Although the present embodiment includes a photodetector 70 and a positioning groove 94 for positioning the photodetector 70 is formed on the substrate 90, for example, the photodetector 70 is provided. The present invention can be applied even if it is not necessary, and in this case, the positioning groove 94 for positioning the photodetector 70 need not be formed.
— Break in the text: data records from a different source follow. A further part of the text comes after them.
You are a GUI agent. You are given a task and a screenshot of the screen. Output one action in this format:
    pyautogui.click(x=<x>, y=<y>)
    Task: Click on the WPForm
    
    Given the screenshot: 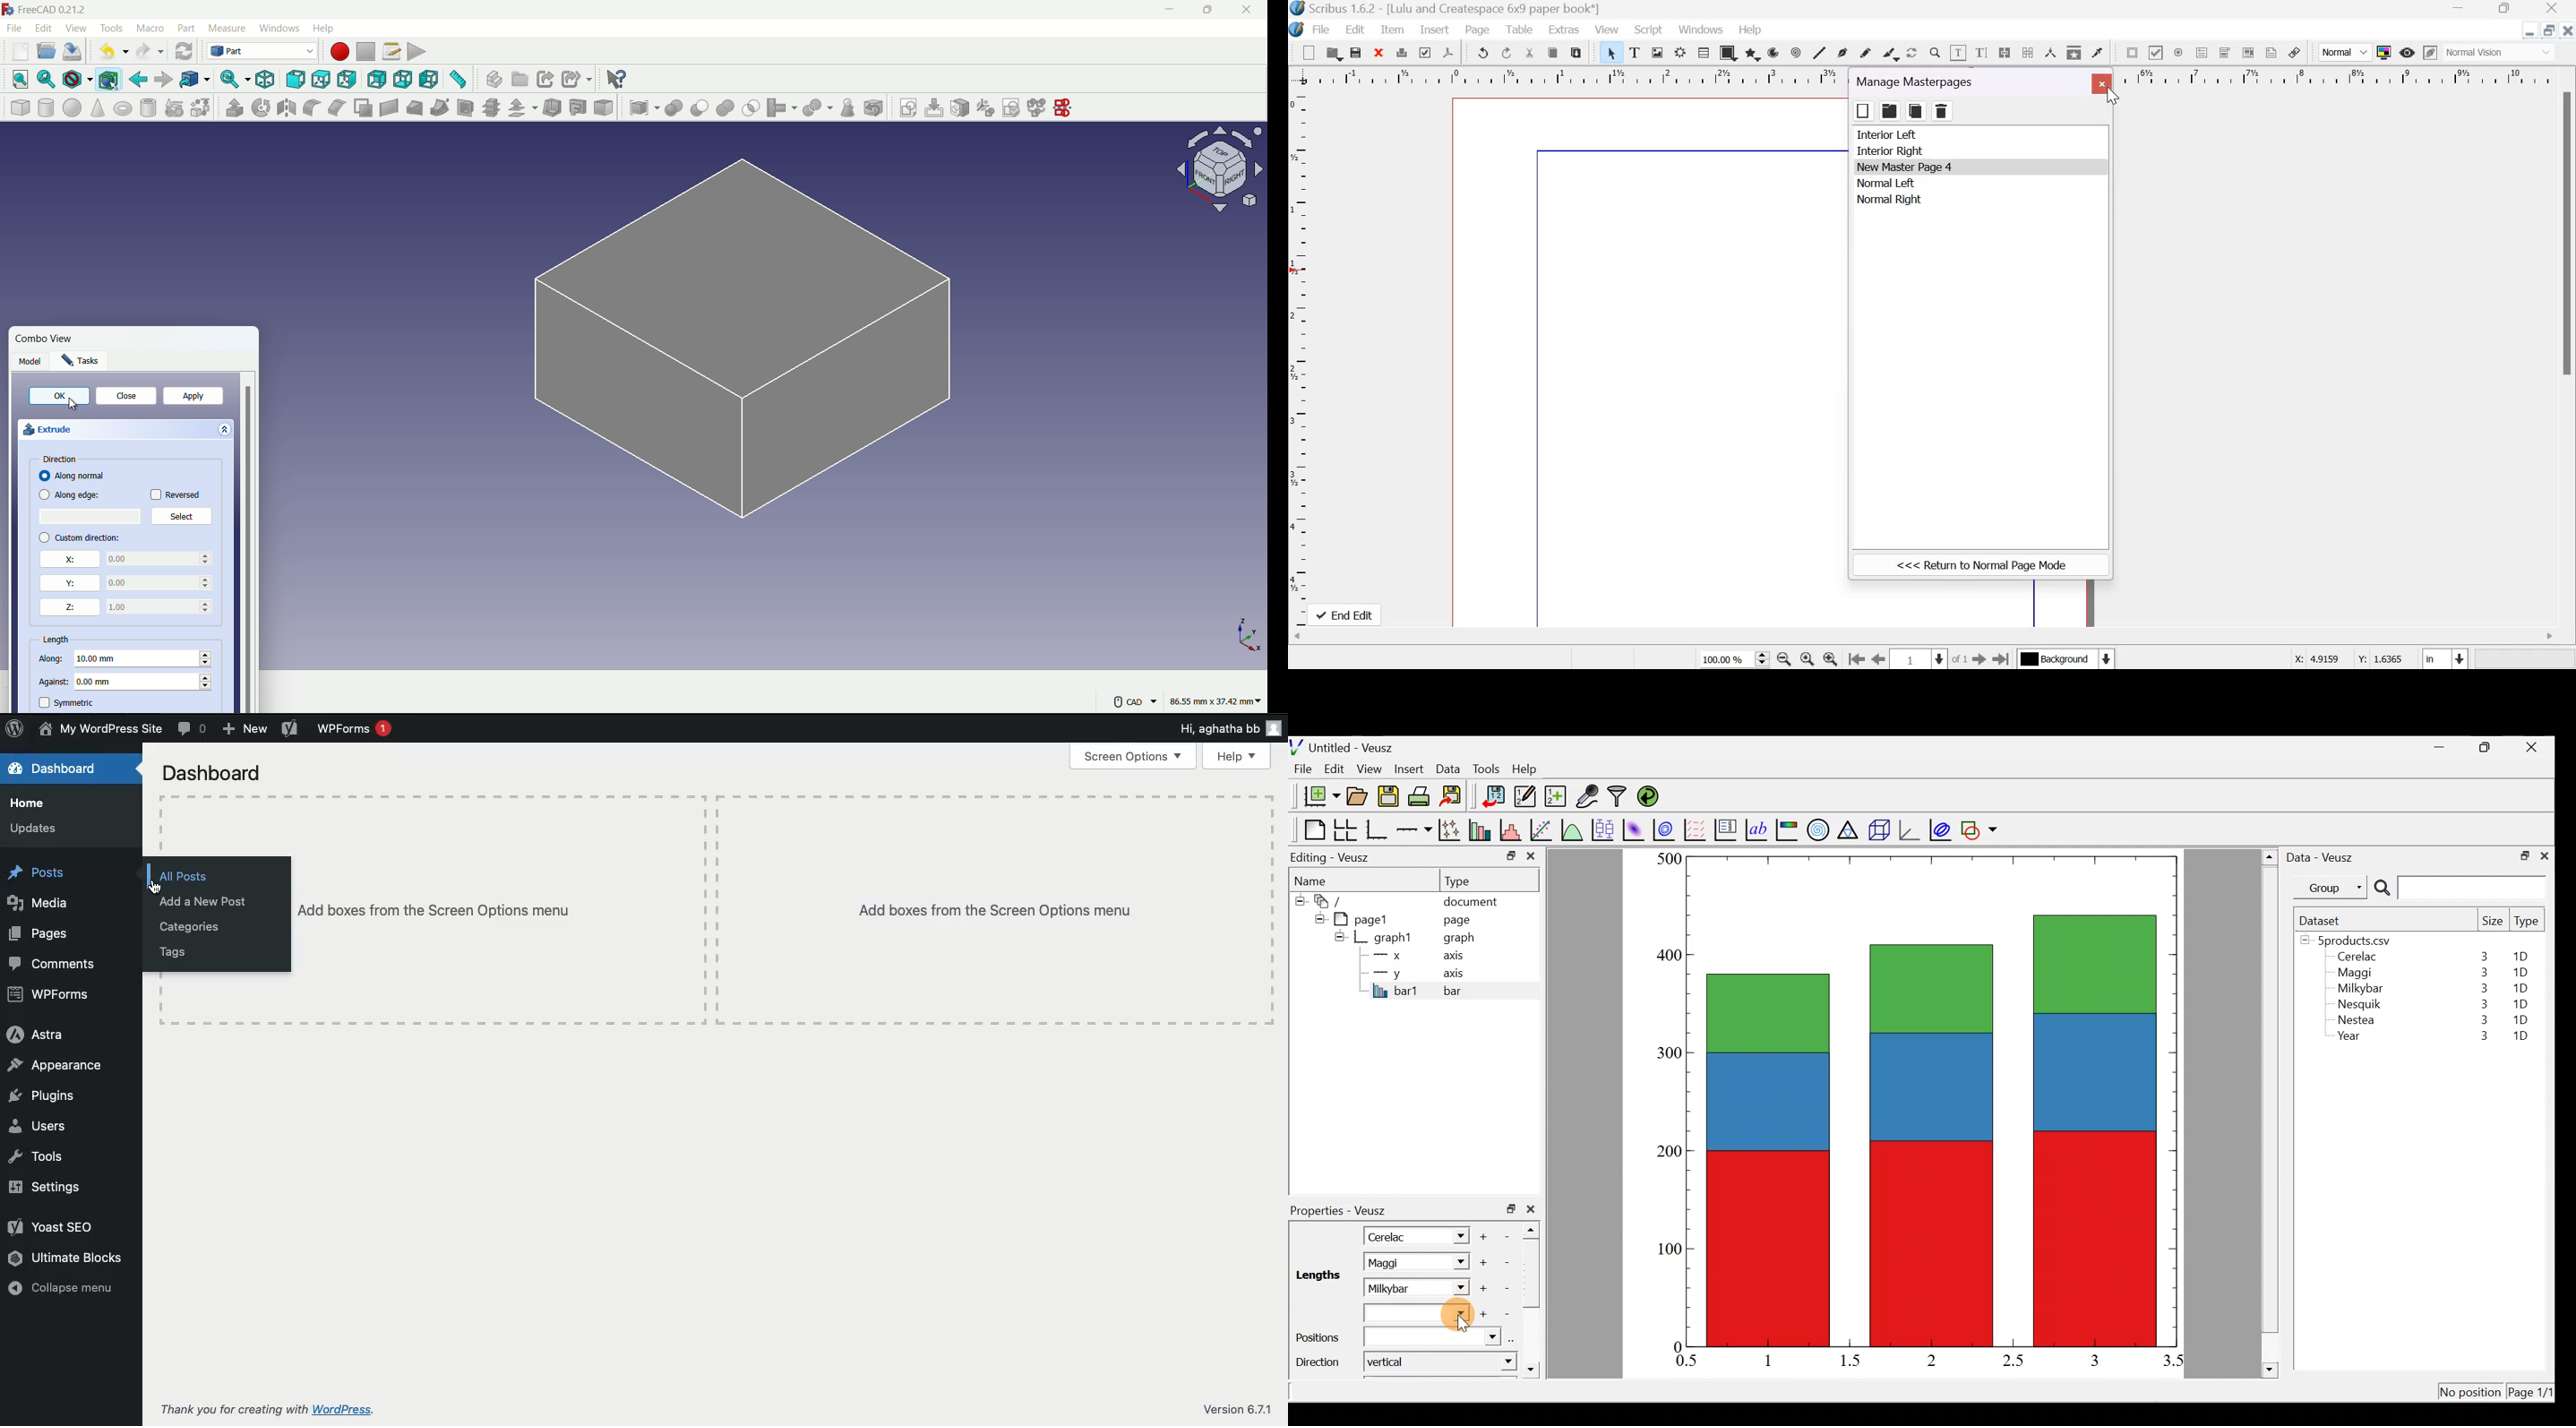 What is the action you would take?
    pyautogui.click(x=51, y=995)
As described above, the optical communication module according to the present invention includes a support for supporting a light source and positioning means for defining a position at which the support and the mounts are to be fixed to a substrate to which the mounts for supporting the optical fiber are fixed. The mounts can be quickly and accurately positioned at the optimum position on the substrate, and even when the optical fiber is aligned with respect to the light source, the alignment can be done consistently in a predetermined pattern.

Claims (4)

A substrate, a light source for emitting a light beam, a support fixed to the substrate to support the light source, an optical fiber for transferring the light beam emitted from the light source to a predetermined position, a plurality of fixed to the substrate for supporting the optical fiber In the optical communication module having a mount, The substrate, the optical communication module, characterized in that the positioning means for defining a position to be fixed to the support and the mount. The method of claim 1, And the positioning means includes a plurality of positioning grooves recessed in a predetermined depth with respect to the upper surface of the substrate and receiving the support and the mounts, respectively. The method of claim 2, And the positioning grooves are formed by press working. The method of claim 1, A photo detector fixed to the substrate and converting the intensity of light generated by the light source into an electrical signal; And a positioning groove formed in an upper portion of the substrate, the positioning groove receiving a predetermined depth with respect to the upper surface of the substrate.